Then I forgave him. I could never stay angry with him for long, and he knew it. It allowed him to pull all the strings in our relationship -– holding the potential of losing him over my head. It always worked.
But when you’ve invested so long, you don’t want to walk away. You hold on to the good times, his good sides -- even when they surface with increasing rarity. You never imagine it would eventually be him to drop you. It couldn’t be, after all this time, when you were so good to him, always. It just wouldn’t be fair.
Except that’s exactly what happened. One day, after over a decade –- you get an email –- the day after a dear friend of yours dies, no less. And it’s just …over. His choice.
It’s cold and finite and you go a little crazy. You are blindsided. You can’t believe you were so wrong about this person for so long -– that in reality, he didn’t care about you at all. That you gave him so much –- and he took even more, that you can’t ever get back. And you just feel like your soul has left your body. Like everything you ever believed was a crazy cruel lie and you have no idea what to do with any of it anymore.

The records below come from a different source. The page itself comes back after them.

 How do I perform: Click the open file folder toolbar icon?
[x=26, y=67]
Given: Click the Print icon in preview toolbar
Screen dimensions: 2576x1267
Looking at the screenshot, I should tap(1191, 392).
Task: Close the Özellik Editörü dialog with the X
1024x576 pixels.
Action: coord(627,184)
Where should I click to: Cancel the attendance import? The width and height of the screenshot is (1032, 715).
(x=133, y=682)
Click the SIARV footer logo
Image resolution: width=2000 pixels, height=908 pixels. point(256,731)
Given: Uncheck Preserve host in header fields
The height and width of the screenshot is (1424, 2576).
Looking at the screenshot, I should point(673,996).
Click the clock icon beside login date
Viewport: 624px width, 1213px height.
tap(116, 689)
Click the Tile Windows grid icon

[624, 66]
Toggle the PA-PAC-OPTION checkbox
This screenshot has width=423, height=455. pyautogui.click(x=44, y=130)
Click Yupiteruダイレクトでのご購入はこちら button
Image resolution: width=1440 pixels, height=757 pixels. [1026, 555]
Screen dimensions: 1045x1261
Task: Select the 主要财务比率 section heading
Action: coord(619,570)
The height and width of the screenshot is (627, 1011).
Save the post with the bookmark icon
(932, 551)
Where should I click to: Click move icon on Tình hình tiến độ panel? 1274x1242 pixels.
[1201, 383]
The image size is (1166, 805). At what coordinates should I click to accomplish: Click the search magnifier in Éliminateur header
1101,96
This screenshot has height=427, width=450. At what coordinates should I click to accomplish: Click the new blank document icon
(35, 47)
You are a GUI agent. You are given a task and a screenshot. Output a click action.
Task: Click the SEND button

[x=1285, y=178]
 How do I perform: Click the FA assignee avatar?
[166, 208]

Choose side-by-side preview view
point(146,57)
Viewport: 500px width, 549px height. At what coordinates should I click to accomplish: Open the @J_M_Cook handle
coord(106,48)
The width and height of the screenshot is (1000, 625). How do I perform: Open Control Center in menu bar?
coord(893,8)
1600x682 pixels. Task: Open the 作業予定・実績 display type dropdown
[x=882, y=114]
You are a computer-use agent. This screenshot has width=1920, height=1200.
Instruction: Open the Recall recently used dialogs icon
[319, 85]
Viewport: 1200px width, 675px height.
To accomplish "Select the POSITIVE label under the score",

And, no, he wasn’t your soul. But he’s just destroyed everything you believed about yourself -– maybe even the greater compass of the power of good winning over evil -– and, yes, even your now blighted delusional beliefs in the inherent goodness of him. And you want to tell him all this so badly. But you can’t. And that’s possibly the worst part of all.
This happened three months ago. I still can’t really understand why he did what he did, and I still have all these feelings I have no idea what to do with. I’m filled with hurt and anger -– but also, a sense of loss.
I understand now it’s not him I miss, but the idea of him -– a him that never actually existed in the first place. And I have no idea what to do with any of it. Mostly, I just feel a sense of emptiness and betrayal. I honestly don’t know how I’ll ever trust again at this point -– and worst of all, I know the penultimate blame goes to myself.